◆ DOCUMENT SECTION
#####

# LOOK 675 Light - Headset issues



## vasuvius (May 22, 2013)

I have a 2014 LOOK 675 Light that I bought new from a dealer out in Montana (there was only one local dealer and I didn't want to go there).

The headset has been loose for a while and I've been unable to tighten it enough. Recently it has become worse and braking is a nightmare.

While the headset looks like any of the other LOOK headsets with the pin through the fork, compression ring and the plug, the A-stem setup and frame shape for that makes it a bit tricky to get the headset setup.

I believe the model for the headset is Headfit 4 - which I can't find anywhere online. Headfit 3 seems to retail for close to $200 which seems high for a headset.

Has anyone replaced the headset on this bike with any other standard FSA or headset, compression rings etc ? The bearings themselves seem perfectly fine.

#####

(Dataset entries)
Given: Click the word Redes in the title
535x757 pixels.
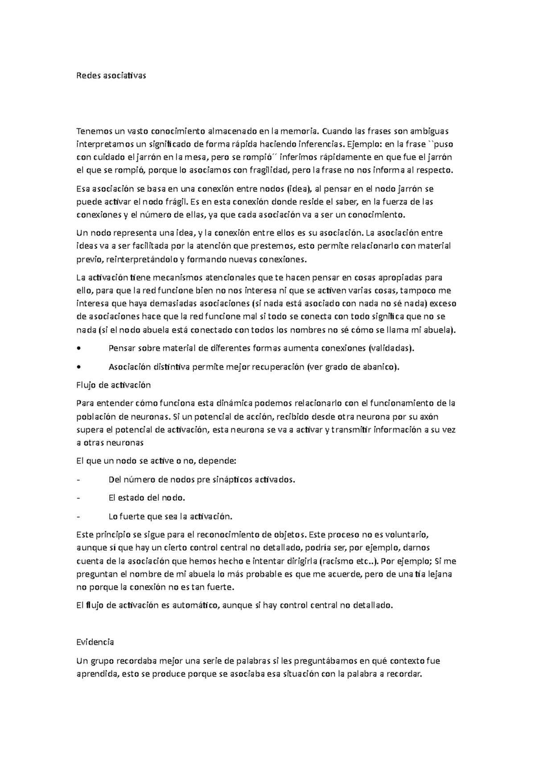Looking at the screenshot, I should click(x=87, y=75).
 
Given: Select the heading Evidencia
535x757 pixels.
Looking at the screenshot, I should click(x=95, y=642).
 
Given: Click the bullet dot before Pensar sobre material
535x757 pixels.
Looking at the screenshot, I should click(x=79, y=349).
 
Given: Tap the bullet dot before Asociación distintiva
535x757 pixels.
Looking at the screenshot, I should click(x=79, y=367).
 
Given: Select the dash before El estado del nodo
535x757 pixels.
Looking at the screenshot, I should click(x=79, y=498).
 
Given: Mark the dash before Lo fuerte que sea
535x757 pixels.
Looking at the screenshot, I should click(x=79, y=517).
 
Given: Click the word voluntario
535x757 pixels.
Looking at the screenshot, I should click(x=406, y=534).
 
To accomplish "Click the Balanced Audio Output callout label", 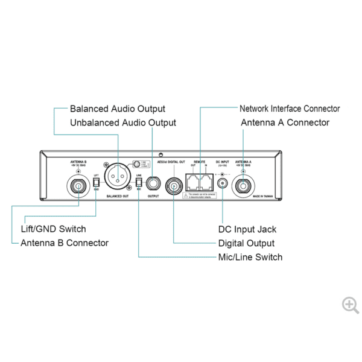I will (x=117, y=109).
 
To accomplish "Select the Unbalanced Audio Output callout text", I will (x=123, y=122).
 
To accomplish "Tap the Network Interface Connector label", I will (x=290, y=109).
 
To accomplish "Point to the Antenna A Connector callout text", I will (x=285, y=122).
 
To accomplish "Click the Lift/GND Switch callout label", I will (x=53, y=229).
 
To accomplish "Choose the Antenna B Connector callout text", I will (x=65, y=243).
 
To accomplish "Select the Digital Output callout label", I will (x=246, y=243).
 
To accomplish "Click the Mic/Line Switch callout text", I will (x=250, y=257).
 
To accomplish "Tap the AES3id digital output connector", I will (x=174, y=185).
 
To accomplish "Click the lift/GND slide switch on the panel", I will (x=96, y=182).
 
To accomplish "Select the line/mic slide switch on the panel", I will (x=138, y=182).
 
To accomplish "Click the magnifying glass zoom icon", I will (x=350, y=305).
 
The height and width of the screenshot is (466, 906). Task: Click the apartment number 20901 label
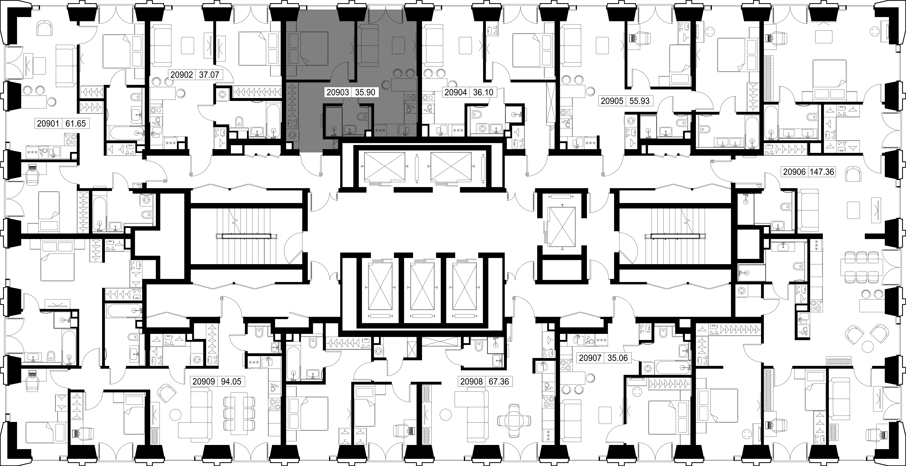click(48, 124)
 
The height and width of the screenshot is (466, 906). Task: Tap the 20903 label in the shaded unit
click(338, 93)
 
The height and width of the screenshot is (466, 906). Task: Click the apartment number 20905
click(612, 101)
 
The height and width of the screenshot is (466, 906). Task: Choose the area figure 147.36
click(822, 172)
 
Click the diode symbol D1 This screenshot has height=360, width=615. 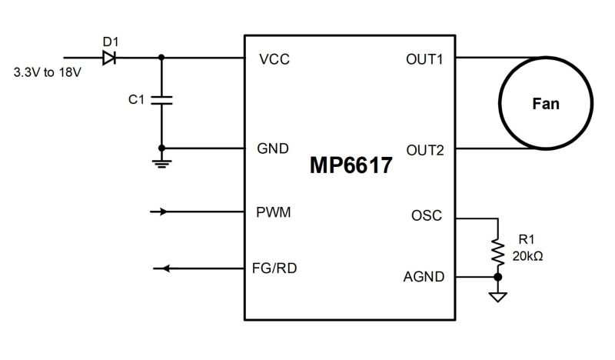(108, 56)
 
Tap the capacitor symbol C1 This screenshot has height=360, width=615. (161, 100)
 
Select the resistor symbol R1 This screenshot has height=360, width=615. (498, 250)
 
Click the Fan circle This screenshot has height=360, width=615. (545, 104)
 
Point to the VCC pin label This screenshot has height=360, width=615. (275, 59)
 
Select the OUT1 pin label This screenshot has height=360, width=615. (424, 59)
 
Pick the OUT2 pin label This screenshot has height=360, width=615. (424, 149)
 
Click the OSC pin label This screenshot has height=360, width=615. (427, 216)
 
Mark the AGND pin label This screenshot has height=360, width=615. (424, 276)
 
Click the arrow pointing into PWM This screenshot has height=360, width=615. (162, 211)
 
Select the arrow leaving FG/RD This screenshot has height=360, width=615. (161, 268)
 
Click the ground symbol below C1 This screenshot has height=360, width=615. (161, 162)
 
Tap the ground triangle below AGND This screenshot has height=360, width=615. (498, 295)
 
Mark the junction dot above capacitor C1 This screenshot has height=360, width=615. (161, 57)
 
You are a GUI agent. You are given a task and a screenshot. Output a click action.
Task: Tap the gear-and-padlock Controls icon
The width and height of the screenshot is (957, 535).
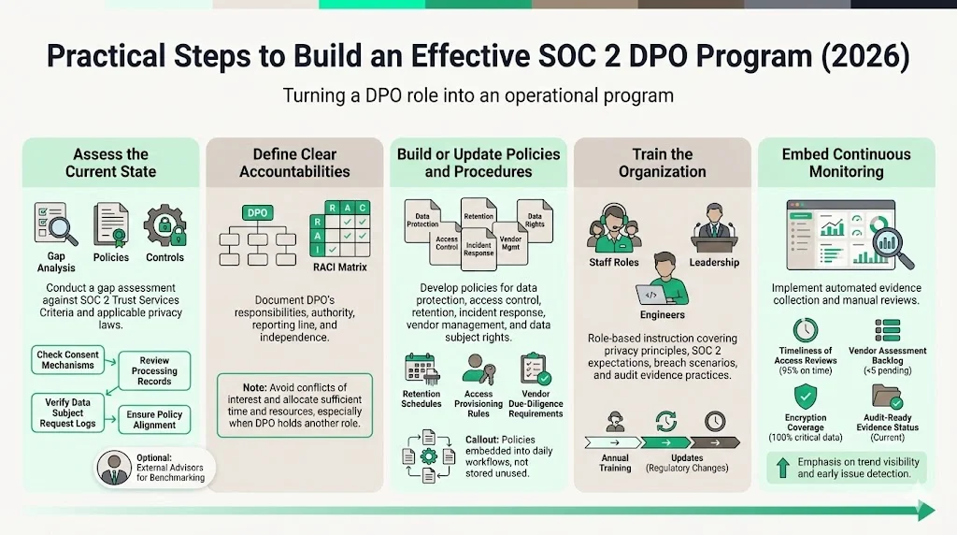click(x=164, y=225)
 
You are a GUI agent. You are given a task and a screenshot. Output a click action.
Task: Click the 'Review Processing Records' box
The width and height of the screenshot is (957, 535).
click(x=154, y=369)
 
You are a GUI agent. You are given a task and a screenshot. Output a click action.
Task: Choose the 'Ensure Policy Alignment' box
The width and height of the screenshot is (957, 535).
click(x=154, y=419)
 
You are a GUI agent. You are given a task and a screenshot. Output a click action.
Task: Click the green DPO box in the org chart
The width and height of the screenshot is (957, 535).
click(x=257, y=212)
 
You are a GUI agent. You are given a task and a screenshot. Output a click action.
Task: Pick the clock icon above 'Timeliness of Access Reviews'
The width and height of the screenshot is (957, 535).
click(x=805, y=331)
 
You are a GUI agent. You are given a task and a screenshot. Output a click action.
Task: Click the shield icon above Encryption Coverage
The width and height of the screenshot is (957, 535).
click(x=805, y=395)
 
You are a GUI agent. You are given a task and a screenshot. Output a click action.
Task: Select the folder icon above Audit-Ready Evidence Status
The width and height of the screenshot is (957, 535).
click(x=887, y=396)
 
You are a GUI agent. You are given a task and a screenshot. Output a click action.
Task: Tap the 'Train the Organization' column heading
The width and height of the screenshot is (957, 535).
click(x=662, y=163)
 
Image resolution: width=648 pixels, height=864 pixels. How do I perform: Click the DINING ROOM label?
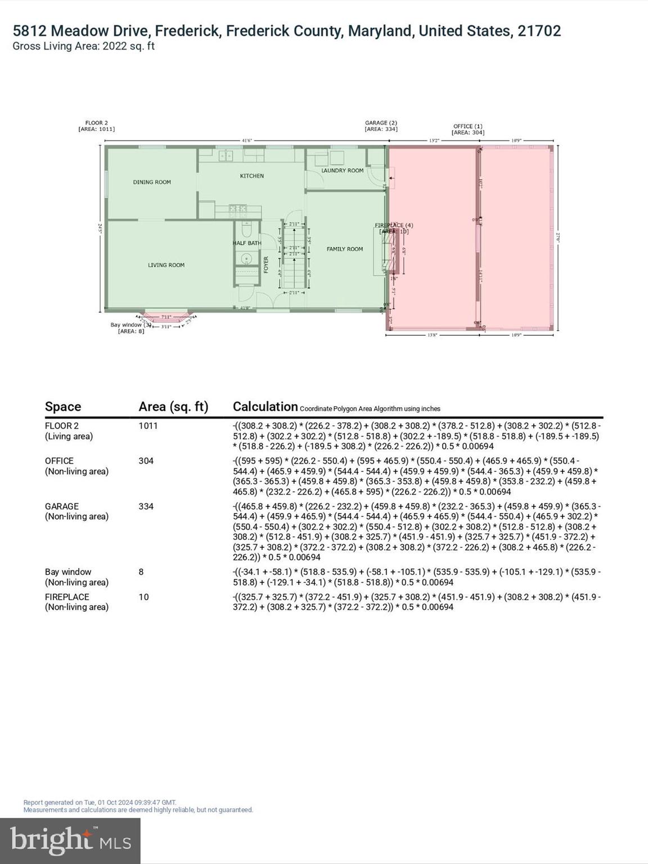click(x=152, y=182)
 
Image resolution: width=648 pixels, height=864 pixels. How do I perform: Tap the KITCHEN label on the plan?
click(x=251, y=176)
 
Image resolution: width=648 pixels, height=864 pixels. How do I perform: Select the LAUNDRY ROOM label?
click(x=342, y=170)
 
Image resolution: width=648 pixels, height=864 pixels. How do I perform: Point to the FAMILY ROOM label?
click(x=345, y=249)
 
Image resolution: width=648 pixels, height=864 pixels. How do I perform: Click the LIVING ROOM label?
click(x=166, y=265)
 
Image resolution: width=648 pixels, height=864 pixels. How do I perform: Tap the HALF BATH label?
click(x=247, y=243)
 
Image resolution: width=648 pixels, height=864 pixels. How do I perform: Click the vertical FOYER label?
click(x=267, y=265)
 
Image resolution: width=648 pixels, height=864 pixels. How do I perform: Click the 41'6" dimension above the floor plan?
click(x=246, y=140)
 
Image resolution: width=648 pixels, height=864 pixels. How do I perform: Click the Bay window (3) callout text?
click(x=130, y=325)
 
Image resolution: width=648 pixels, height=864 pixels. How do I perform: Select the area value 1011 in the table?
click(x=148, y=426)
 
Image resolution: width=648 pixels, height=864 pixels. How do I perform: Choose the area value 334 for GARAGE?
click(x=146, y=506)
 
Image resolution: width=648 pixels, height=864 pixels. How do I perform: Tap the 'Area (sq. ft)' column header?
click(x=173, y=407)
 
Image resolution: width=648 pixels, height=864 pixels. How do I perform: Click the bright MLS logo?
click(x=70, y=840)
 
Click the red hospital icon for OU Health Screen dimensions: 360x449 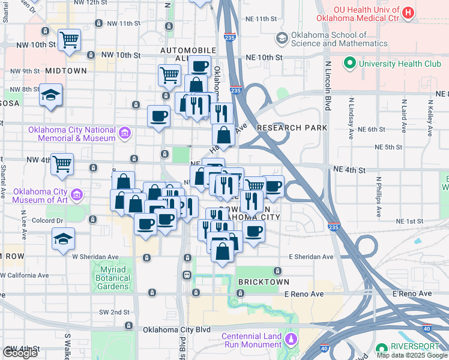[408, 13]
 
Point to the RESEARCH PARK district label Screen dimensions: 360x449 [292, 128]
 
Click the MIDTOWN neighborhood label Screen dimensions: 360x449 [66, 71]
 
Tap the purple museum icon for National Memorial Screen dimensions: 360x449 [125, 133]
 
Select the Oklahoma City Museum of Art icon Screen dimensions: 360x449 [76, 195]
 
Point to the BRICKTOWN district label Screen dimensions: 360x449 [264, 281]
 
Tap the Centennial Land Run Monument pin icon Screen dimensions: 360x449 [291, 340]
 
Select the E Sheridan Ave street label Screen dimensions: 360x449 [310, 257]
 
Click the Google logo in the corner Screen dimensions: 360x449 [20, 353]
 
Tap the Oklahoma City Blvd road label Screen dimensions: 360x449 [176, 329]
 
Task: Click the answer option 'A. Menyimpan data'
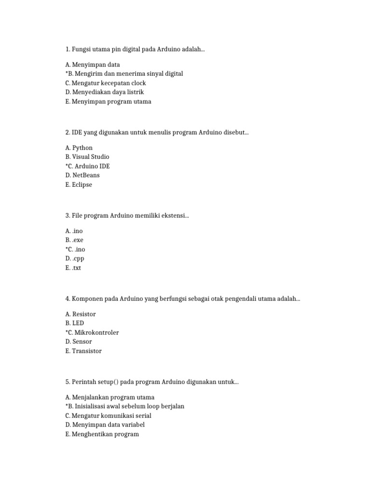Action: pos(92,65)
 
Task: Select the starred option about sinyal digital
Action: pos(124,74)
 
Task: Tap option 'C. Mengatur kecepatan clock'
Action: pos(106,83)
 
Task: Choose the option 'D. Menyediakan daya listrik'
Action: pos(105,92)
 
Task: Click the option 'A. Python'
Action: pos(79,148)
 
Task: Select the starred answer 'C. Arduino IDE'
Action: pos(88,166)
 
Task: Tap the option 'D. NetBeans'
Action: pos(82,175)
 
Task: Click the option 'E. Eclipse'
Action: pos(79,184)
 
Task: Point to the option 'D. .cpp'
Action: pos(75,259)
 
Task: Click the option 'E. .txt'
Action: pos(73,268)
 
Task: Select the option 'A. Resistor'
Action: pos(80,314)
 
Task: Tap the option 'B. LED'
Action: pos(75,324)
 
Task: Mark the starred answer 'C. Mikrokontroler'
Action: pos(92,333)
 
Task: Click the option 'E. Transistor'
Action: pos(83,351)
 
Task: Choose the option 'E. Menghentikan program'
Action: pos(102,434)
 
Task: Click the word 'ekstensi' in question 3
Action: pos(175,216)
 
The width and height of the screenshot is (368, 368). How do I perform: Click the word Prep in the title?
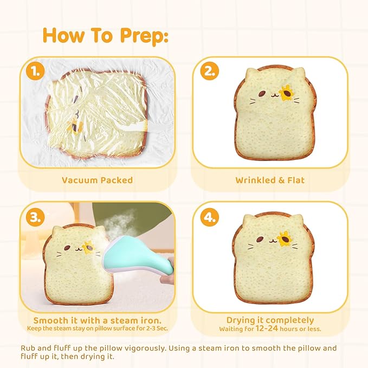tap(144, 36)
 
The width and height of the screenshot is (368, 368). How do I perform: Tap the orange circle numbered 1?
tap(35, 70)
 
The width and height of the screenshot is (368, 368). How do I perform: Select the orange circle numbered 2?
tap(210, 70)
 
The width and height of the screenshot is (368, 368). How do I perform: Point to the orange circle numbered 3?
tap(35, 217)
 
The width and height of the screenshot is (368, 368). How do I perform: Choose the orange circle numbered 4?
tap(210, 217)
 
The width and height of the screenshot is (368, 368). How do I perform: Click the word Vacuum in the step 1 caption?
tap(79, 180)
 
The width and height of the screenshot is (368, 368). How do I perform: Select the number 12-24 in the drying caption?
tap(267, 328)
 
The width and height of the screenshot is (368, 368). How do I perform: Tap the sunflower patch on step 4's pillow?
tap(285, 239)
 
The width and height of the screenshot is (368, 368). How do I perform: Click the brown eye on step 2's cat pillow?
tap(262, 94)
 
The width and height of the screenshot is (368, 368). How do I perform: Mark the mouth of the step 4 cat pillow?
tap(272, 241)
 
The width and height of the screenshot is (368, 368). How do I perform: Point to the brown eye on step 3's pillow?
tap(67, 248)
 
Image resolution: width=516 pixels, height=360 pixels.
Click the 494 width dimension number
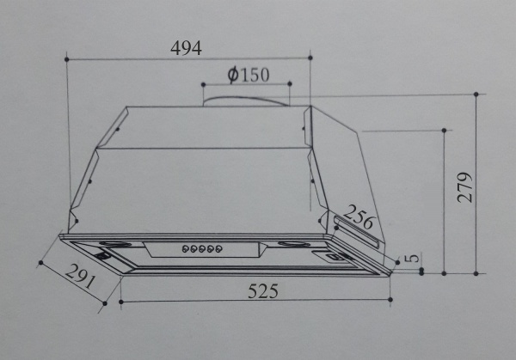click(x=186, y=48)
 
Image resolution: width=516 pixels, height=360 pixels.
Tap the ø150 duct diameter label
click(x=249, y=75)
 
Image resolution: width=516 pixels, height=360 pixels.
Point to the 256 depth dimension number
click(x=360, y=222)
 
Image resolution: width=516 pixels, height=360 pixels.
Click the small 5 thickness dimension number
click(x=413, y=257)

#####

◆ JOB A
From the records, quote the lines starting with the one containing "FAMILY ROOM label?" and going on through the one containing "click(x=247, y=243)", both included, copied exactly.
◆ JOB B
Extend the forum thread about the loose headset on the LOOK 675 Light, picking up after its last post.

◆ FINAL ANSWER A
Image resolution: width=648 pixels, height=864 pixels. How do I perform: Point to the FAMILY ROOM label?
click(x=345, y=249)
 
Image resolution: width=648 pixels, height=864 pixels. How do I perform: Click the LIVING ROOM label?
click(x=166, y=265)
 
Image resolution: width=648 pixels, height=864 pixels. How do I perform: Tap the HALF BATH label?
click(x=247, y=243)

◆ FINAL ANSWER B
Now, there seem to be a few more LOOK dealers in the area, so, that is an alternative. It's been a few years since I've had to take a bike in to a shop (do my work myself)

thanks,V


----------



## mik_git (Jul 27, 2012)

Not sure if you an replace the headset and stem... (but then again the 695 RZ comes without? so maybe???)

I noticed mine seem a bit loose,clunky yesterday after a race, with a bit of dread I pulled off the stem just now and gave it a tighten, put it back together...then ulled apart and gave a bit more of a tighten...seems good now. Will see how it goes.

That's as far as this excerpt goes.